» **Extrait du texte**:
───
COM (1999) 658 final  du 14/12/1999
Date d'adoption du texte par les instances européennes : 20/12/2000

Examen dans le cadre de l'article 88-4 de la Constitution

Texte déposé au Sénat le 15/03/2000
Examen : 18/09/2000 (délégation pour l'Union européenne)
La proposition relative à Media Plus - Formation a été adoptée le 19 janvier 2001, celle relative à Media Plus - Développement le 20 décembre 2000


Politique audiovisuelle

Media Plus


Texte E 1422 - COM (1999) 658 final

(Procédure écrite du 18 septembre 2000)

La proposition E 1422, qui vise à mettre en place un programme de soutien à l'industrie audiovisuelle européenne pour la période 2001-2005, comporte trois volets :

- une communication de la Commission relative à une proposition de programme de soutien à l'industrie audiovisuelle européenne (Media Plus 2001-2005) ;

- une proposition de décision du Parlement européen et du Conseil portant sur la mise en oeuvre d'un programme de formation pour les professionnels de l'industrie européenne des programmes audiovisuels (Media Plus-Formation) (2001-2005) ;

- une proposition de décision du Conseil portant sur la mise en oeuvre d'un programme d'encouragement au développement, à la distribution et à la promotion des oeuvres audiovisuelles européennes (Media Plus-Développement, Distribution et Promotion) (2001-2005).

Ce programme, intitulé Media Plus (mesures pour encourager le développement de l'industrie audiovisuelle européenne) fait suite au programme MEDIA I, créé en 1990, pour la période 1990-1995, qui a été remplacé, pour la période 1996-2000, par le programme MEDIA II.

Il constitue l'une des deux pièces maîtresses de la politique audiovisuelle européenne, la deuxième étant la directive « Télévision sans frontières » de 1989.

I. L'aspect général du programme MEDIA Plus (2001-2005)

Le programme MEDIA Plus se situe dans la continuité de MEDIA II, tout en ayant pour objectif de renforcer les moyens financiers de ce programme et d'y intégrer les nouvelles technologies.

Ce programme est ouvert aux pays associés de l'Europe centrale et orientale, à Chypre, à la Turquie et à Malte, ainsi qu'aux Etats de l'espace économique européen.

Il est doté, dans la présente proposition, d'un budget de 400 millions d'euros pour la période allant du 1er janvier 2001 au 31 décembre 2005.

1. Le programme MEDIA Plus-Formation

Ce programme communautaire, basé sur l'article 150 du traité CE concerne la formation professionnelle initiale et continue. Son adoption est soumise à la procédure de codécision Parlement/Conseil avec vote à la majorité qualifiée au Conseil des ministres. Il est complémentaire des actions de formation professionnelle mises en oeuvre au niveau national, comme dans le cadre d'autres programmes communautaires, tels que Socrates et Léonardo.

La plus-value de l'action communautaire tient à l'encouragement des professionnels à accroître leur expérience au niveau européen, et à la mise en réseau efficace et durable entre les centres de formation et les entreprises.
───
» **Contenu des données**:
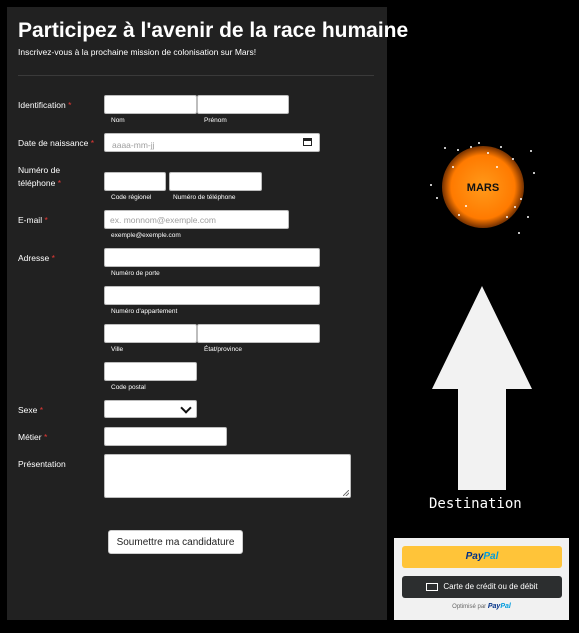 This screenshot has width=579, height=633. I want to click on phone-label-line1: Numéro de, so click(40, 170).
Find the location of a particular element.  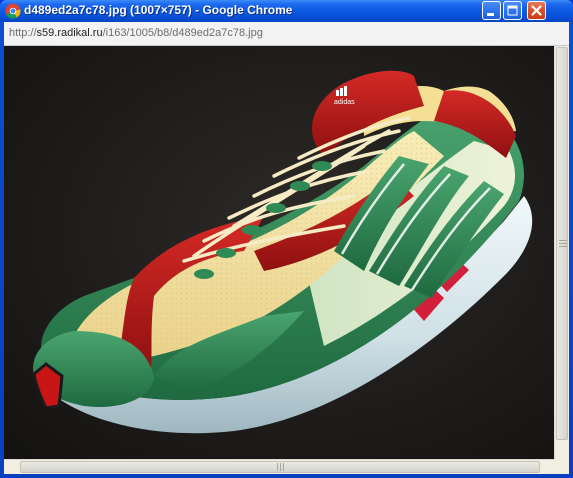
───
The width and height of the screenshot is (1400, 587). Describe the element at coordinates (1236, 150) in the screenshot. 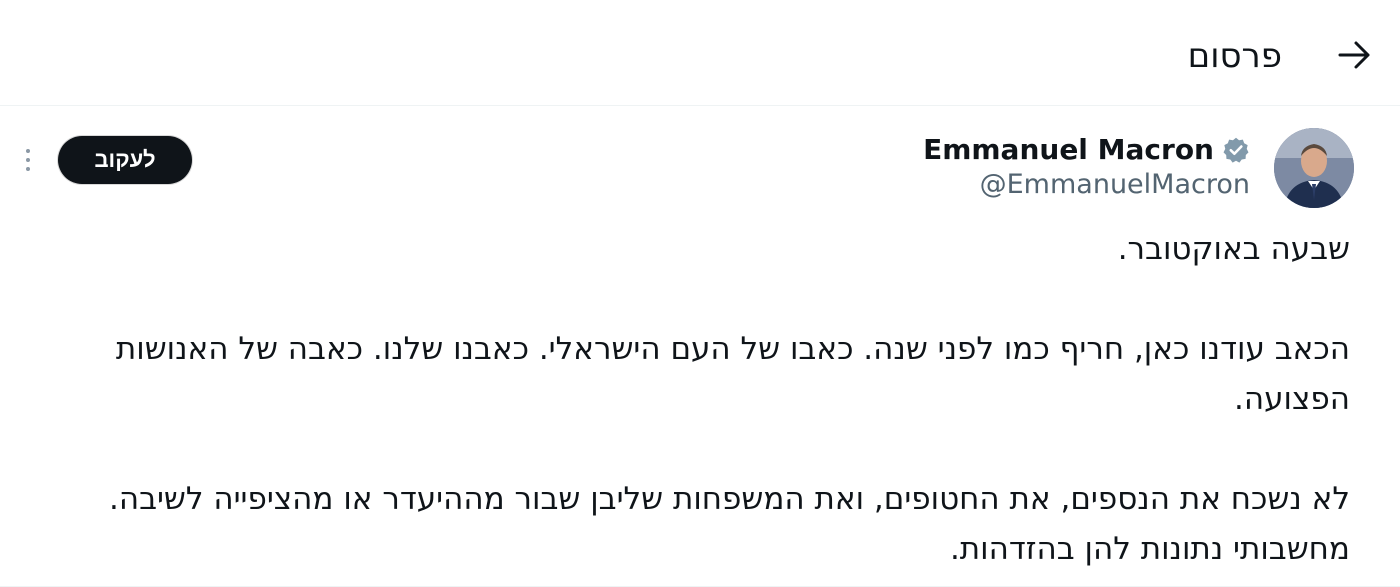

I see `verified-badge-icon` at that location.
───
» **Consigne**: Rédigez la suite du texte consacré au programme MEDIA Plus en reprenant juste après sa dernière phrase. Il n'est pas nécessaire de recourir aux données.

» **Réponse attendue**:
L'objectif est de renforcer la compétitivité de l'industrie audiovisuelle européenne en contribuant au renforcement qualitatif de la formation des professionnels de ce secteur. 

Trois axes de formation sont définis par le programme :

- l'application des nouvelles technologies pour la production de programmes audiovisuels ;

- la gestion économique, financière et commerciale, y compris les règles juridiques et financières et les techniques de financement de la production et de la distribution de programmes audiovisuels ;

- les techniques d'écriture de scénarii permettant de s'adresser à un public plus large.

Les actions prioritaires mises en oeuvre pour poursuivre les objectifs mentionnés sont la formation à distance, les métiers de la distribution, les métiers du multimédia, la promotion des stages en entreprise, la formation des formateurs et la mise en réseau des organismes assurant les formations.

Ce programme repose sur le principe du cofinancement.

Il repose également sur le principe selon lequel une majorité des participants à une action de formation doit être d'une nationalité différente du pays où a lieu la formation. En outre, 10 % des fonds disponibles annuellement sont réservés à des actions nouvelles.

Ce programme est doté d'une enveloppe financière de 50 millions d'euros pour la période 2001-2005.

2. Le programme Media Plus-développement, distribution et promotion

L'objectif de ce volet, basé sur l'article 157 du traité, est l'amélioration de la compétitivité de l'industrie audiovisuelle européenne sur le marché européen et international, en soutenant le développement, la distribution et la promotion des oeuvres audiovisuelles européennes.

En effet, la grande faiblesse de l'industrie audiovisuelle européenne réside dans la faible circulation des films et programmes audiovisuels non nationaux, entravant ainsi la rentabilité de ces oeuvres et la production de revenus susceptibles d'être réinvestis dans la production d'oeuvres nouvelles.

Dans ce contexte, l'Europe doit pouvoir saisir les opportunités offertes par les nouvelles technologies afin d'éviter une domination du marché européen par les programmes importés, en particulier américains.

Ce programme vise donc à faciliter l'adoption d'une stratégie de développement international par les opérateurs dans toute la chaîne, de la conception à la distribution, de l'écriture du scénario à la distribution internationale des oeuvres. Il est soumis à l'unanimité des Quinze après simple consultation du parlement européen.

L'intervention communautaire est subsidiaire dans ce domaine à celle des Etats membres. Elle se concentre sur trois secteurs : en amont, le développement, et en aval, la distribution et la promotion.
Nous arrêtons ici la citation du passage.